Sur les droits familiaux, la CFE-CGC estime qu’il faut avant tout neutraliser l’effet de l’interruption et de la réduction d’activité due aux enfants sur la constitution de droits à la retraite. Actuellement, une personne avec un enfant a droit de valider 8 trimestres. Dans le nouveau système par points, nous préconisons de faire valider des points comme si cette personne avait continué à travailler, sur la base de son salaire antérieur.
Les régimes complémentaires Agirc (cadres) et Arrco (salariés du privé) vont fusionner au 1er janvier 2019 en un seul régime. Quels sont les changements induits pour les populations de l’encadrement ?

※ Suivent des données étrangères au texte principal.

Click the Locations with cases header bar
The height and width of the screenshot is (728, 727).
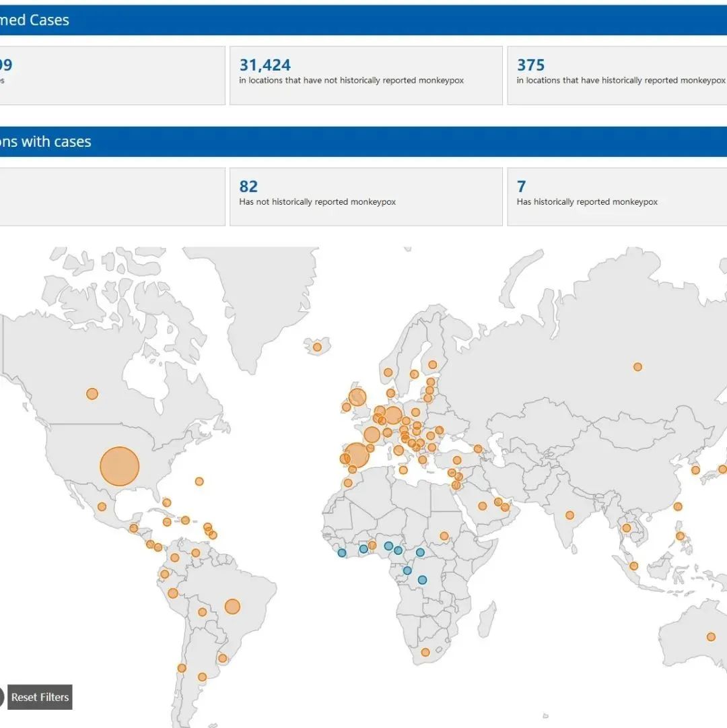(364, 141)
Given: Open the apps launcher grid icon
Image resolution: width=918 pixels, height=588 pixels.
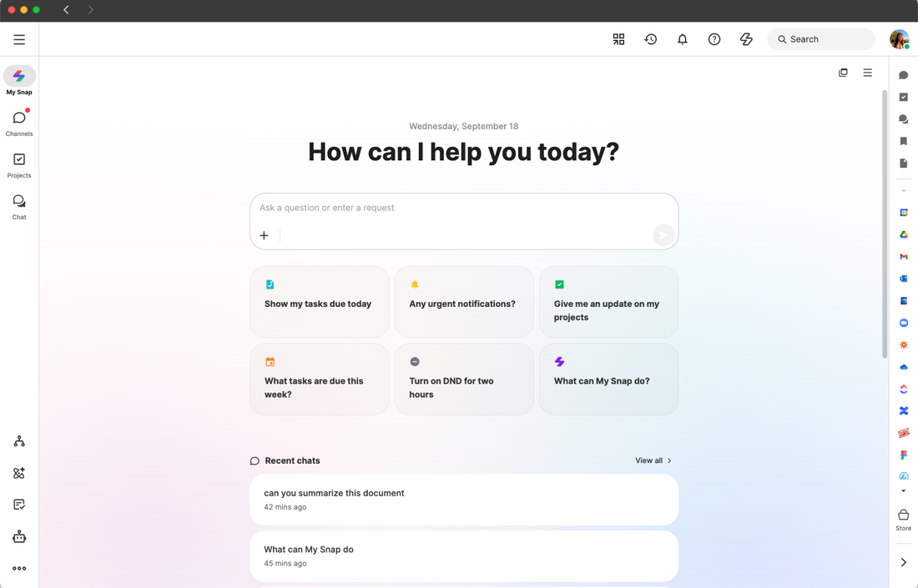Looking at the screenshot, I should [x=618, y=39].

S’agissant des retraités et des pensions, la fusion ne change strictement rien puisqu’il y a une conversion des points Agirc avec une formule garantissant une stricte équivalence des droits. Pour les salariés, il y aura parfois des augmentations de cotisation, ce qui était prévu. A noter : pour les cadres en-dessous du plafond de la Sécurité sociale (3 311 euros bruts mensuels soit environ 25 % de la population cadres), il y avait jusqu’ici un forfait obligatoire de cotisation (GMP) qui procurait 120 points Agirc par an. Ce forfait va disparaître. Pour les salariés concernés, il y aura une hausse de salaire net mais ils n’acquerront plus ces 120 points.